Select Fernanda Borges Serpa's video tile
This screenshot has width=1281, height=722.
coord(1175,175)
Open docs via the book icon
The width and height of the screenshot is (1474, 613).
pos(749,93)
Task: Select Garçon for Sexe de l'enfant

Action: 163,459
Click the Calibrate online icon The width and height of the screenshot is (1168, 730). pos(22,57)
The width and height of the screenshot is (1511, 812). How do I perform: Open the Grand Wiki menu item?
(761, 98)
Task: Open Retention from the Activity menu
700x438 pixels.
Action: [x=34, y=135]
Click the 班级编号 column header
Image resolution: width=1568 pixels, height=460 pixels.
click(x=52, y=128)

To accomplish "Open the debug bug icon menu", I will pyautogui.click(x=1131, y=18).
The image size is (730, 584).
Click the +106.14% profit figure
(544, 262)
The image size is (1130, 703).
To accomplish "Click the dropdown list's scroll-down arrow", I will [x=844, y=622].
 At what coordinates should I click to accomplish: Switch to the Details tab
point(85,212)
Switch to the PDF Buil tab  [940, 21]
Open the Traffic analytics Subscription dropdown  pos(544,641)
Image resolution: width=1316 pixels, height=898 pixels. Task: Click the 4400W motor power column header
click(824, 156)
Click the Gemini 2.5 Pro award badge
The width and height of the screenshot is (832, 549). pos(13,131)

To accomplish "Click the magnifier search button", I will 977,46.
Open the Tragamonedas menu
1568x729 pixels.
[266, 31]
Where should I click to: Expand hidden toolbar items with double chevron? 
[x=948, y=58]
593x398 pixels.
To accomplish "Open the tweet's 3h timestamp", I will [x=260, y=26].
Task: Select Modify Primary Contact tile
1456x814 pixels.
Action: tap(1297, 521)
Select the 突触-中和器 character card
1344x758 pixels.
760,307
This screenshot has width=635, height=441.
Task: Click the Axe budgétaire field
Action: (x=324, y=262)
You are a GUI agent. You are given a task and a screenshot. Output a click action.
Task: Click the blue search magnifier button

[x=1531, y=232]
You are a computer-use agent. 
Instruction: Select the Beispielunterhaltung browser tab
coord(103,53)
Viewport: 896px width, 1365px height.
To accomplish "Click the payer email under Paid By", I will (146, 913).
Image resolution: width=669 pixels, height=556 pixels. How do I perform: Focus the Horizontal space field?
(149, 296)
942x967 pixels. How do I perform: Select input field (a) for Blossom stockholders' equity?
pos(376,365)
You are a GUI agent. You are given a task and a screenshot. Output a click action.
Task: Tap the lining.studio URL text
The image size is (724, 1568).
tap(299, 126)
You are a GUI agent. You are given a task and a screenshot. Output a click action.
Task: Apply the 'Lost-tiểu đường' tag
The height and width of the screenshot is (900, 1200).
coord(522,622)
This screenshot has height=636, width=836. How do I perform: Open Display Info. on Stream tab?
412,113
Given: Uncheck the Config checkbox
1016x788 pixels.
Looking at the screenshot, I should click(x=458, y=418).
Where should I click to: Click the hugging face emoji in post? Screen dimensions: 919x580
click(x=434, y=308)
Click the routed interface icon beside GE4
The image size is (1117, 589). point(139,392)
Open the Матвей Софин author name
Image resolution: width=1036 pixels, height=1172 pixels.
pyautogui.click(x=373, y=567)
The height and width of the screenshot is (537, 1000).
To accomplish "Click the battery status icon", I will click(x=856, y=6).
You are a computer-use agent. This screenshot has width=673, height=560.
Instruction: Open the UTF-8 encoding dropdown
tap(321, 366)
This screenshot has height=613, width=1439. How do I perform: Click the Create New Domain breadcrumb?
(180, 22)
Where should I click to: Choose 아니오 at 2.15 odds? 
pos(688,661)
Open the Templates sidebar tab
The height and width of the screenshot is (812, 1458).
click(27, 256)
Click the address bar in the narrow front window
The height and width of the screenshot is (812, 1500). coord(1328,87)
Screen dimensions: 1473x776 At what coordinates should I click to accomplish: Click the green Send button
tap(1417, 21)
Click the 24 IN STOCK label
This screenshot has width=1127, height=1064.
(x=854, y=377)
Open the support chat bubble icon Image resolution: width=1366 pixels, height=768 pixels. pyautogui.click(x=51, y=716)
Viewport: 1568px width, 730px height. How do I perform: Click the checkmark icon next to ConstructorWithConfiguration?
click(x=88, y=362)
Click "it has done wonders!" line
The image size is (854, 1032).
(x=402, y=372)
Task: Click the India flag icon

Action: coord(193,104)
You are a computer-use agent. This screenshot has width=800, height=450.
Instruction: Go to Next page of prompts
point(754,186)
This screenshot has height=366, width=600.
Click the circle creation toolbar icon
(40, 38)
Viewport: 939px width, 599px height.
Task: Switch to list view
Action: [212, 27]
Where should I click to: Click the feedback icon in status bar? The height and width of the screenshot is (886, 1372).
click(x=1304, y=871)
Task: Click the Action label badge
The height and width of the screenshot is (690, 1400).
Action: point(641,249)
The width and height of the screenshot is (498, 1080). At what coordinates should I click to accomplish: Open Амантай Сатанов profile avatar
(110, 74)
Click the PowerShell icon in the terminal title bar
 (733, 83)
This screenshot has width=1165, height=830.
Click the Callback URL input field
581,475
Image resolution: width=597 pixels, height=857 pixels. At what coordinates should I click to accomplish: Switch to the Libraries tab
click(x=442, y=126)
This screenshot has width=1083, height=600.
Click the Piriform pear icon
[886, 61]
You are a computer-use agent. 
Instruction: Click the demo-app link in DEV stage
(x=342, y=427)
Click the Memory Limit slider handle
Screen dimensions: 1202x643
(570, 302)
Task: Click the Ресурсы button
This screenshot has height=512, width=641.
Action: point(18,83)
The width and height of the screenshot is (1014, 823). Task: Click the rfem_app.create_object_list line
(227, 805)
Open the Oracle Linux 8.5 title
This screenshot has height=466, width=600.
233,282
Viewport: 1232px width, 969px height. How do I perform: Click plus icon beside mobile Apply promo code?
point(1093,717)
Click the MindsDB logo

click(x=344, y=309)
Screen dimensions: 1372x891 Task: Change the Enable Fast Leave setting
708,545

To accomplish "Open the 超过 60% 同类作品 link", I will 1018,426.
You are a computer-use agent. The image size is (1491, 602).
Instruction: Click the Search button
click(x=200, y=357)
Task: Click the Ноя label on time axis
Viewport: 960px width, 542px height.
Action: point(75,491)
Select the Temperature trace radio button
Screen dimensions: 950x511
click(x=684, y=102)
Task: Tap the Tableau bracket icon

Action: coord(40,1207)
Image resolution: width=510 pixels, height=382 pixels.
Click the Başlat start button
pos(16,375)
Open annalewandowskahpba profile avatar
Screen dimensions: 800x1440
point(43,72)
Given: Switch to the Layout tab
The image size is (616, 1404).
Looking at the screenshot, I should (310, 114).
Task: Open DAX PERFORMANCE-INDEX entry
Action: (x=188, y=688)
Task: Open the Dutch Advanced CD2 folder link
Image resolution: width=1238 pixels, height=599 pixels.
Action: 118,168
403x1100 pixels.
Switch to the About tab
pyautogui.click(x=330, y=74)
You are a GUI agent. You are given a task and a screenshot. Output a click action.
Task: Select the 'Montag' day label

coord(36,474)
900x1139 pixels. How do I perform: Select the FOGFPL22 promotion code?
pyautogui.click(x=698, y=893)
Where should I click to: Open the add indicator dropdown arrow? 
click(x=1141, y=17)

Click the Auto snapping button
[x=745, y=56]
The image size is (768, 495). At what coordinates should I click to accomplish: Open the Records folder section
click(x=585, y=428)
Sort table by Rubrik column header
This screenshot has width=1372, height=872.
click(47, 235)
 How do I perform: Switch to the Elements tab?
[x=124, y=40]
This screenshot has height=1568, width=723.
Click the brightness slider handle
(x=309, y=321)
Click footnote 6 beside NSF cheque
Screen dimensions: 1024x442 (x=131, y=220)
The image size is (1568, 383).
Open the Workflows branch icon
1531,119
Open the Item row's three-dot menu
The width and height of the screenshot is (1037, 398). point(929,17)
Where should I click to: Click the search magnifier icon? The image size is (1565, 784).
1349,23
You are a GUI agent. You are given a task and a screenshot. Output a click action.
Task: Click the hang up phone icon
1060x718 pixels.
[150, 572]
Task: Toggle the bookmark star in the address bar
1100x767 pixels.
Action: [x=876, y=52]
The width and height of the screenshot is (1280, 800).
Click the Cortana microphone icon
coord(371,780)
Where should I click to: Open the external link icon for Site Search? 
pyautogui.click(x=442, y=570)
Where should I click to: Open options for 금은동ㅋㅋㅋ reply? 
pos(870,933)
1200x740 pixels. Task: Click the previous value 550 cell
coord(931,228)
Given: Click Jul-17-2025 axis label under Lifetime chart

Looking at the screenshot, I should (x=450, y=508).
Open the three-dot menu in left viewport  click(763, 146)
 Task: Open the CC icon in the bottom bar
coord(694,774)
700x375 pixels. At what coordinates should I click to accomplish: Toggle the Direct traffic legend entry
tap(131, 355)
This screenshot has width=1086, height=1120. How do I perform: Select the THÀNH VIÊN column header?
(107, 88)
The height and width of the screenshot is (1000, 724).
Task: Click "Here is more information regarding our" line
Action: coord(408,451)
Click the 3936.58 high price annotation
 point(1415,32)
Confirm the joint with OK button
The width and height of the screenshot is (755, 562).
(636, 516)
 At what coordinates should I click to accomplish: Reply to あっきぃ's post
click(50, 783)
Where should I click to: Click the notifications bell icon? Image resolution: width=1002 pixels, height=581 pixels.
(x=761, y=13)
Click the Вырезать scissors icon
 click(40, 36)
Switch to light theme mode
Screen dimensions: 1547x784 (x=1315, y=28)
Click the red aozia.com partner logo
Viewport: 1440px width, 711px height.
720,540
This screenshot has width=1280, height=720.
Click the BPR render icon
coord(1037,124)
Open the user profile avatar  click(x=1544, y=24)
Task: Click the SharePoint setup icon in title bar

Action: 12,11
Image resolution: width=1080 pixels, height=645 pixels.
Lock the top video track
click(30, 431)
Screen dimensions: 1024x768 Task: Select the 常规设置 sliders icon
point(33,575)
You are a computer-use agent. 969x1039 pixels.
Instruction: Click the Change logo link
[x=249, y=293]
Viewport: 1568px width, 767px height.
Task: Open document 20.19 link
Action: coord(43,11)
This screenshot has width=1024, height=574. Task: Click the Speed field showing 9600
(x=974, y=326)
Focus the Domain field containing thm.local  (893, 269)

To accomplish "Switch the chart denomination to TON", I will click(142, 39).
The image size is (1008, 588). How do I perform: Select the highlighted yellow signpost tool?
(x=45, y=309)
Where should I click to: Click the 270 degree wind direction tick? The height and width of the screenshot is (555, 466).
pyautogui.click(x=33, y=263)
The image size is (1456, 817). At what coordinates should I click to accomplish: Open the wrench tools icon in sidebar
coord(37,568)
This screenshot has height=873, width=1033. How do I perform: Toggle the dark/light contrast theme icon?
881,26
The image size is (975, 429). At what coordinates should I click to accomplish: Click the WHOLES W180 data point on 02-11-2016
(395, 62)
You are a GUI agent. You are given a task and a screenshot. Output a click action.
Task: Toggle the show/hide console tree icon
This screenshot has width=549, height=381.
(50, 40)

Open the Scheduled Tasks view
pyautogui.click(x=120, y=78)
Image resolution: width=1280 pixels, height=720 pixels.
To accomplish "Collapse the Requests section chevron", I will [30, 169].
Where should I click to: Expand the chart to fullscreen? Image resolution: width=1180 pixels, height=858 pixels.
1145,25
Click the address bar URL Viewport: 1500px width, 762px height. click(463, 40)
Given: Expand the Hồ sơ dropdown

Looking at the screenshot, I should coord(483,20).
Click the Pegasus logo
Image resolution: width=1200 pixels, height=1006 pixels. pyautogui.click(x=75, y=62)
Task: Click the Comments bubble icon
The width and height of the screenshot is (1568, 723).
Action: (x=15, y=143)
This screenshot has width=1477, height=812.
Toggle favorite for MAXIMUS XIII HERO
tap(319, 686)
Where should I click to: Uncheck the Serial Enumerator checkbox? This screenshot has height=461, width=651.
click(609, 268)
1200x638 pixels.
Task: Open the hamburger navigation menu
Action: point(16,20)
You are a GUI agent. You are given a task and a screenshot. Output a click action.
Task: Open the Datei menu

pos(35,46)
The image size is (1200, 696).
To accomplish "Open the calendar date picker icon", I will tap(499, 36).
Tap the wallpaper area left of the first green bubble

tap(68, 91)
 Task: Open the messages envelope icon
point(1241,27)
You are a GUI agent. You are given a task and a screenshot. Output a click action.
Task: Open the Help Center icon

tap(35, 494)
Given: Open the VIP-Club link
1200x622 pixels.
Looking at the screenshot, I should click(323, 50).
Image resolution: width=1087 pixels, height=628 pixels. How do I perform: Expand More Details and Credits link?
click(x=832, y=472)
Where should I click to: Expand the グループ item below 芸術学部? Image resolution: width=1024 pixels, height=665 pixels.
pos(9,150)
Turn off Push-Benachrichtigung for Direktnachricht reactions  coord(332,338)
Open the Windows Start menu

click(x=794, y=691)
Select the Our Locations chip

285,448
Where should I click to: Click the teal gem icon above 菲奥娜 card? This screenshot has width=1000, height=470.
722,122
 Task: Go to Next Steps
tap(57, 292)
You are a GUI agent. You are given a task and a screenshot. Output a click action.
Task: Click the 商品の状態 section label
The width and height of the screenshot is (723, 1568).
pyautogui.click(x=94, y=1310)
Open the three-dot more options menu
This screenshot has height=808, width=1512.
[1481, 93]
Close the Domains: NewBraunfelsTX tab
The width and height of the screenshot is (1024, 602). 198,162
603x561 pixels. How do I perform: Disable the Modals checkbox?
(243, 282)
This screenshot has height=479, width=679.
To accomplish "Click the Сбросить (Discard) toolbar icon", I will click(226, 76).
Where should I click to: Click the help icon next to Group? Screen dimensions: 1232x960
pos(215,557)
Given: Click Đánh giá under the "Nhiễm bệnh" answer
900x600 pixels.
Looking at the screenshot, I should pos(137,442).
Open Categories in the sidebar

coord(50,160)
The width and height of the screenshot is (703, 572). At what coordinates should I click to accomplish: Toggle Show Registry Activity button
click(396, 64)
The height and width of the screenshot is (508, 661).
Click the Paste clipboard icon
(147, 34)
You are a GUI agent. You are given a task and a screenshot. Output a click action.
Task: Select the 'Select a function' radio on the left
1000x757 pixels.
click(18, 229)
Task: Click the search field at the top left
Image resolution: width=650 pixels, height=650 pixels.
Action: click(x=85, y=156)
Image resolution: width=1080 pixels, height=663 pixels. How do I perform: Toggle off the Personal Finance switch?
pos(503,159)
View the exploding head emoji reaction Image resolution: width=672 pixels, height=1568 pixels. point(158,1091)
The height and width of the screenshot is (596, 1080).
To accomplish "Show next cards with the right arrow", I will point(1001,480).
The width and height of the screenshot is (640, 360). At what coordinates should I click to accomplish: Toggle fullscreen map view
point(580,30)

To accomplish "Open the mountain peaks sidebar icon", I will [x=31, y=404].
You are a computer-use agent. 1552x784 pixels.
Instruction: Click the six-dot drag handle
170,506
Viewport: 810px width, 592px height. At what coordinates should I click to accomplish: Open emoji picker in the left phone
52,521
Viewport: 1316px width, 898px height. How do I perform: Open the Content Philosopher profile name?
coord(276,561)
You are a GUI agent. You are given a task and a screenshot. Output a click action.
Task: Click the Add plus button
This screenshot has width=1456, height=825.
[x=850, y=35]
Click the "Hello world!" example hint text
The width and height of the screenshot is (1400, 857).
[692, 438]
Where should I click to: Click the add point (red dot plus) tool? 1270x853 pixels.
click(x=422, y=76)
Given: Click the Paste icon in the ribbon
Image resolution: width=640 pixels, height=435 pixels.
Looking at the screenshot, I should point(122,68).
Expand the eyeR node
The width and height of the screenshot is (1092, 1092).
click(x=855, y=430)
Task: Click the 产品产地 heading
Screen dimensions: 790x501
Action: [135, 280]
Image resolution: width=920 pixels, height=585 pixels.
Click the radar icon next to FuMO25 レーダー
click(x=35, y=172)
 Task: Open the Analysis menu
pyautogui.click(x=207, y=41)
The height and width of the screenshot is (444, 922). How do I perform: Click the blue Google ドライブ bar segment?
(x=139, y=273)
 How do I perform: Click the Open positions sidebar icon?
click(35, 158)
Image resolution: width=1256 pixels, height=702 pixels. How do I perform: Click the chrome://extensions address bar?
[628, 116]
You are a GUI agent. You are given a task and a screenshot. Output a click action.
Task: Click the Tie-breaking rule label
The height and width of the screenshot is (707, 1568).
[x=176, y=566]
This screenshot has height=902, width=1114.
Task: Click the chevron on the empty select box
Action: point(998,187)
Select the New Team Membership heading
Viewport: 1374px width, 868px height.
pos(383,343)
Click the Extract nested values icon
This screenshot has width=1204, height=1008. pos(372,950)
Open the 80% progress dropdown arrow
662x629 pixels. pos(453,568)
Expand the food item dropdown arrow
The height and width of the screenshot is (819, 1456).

*Work to be completed*
Above is a listing; print exactly its lines from the one with "The image size is (730, 584)." through the one with "Select the 突触-中和器 character card", and no other lines.

*Task output*
The image size is (730, 584).
Click the +106.14% profit figure
(544, 262)
The image size is (1130, 703).
To accomplish "Click the dropdown list's scroll-down arrow", I will [x=844, y=622].
 At what coordinates should I click to accomplish: Switch to the Details tab
point(85,212)
Switch to the PDF Buil tab  [940, 21]
Open the Traffic analytics Subscription dropdown  pos(544,641)
Image resolution: width=1316 pixels, height=898 pixels. Task: Click the 4400W motor power column header
click(824, 156)
Click the Gemini 2.5 Pro award badge
The width and height of the screenshot is (832, 549). pos(13,131)

To accomplish "Click the magnifier search button", I will 977,46.
Open the Tragamonedas menu
1568x729 pixels.
[266, 31]
Where should I click to: Expand hidden toolbar items with double chevron? 
[x=948, y=58]
593x398 pixels.
To accomplish "Open the tweet's 3h timestamp", I will [x=260, y=26].
Task: Select Modify Primary Contact tile
1456x814 pixels.
Action: tap(1297, 521)
Select the 突触-中和器 character card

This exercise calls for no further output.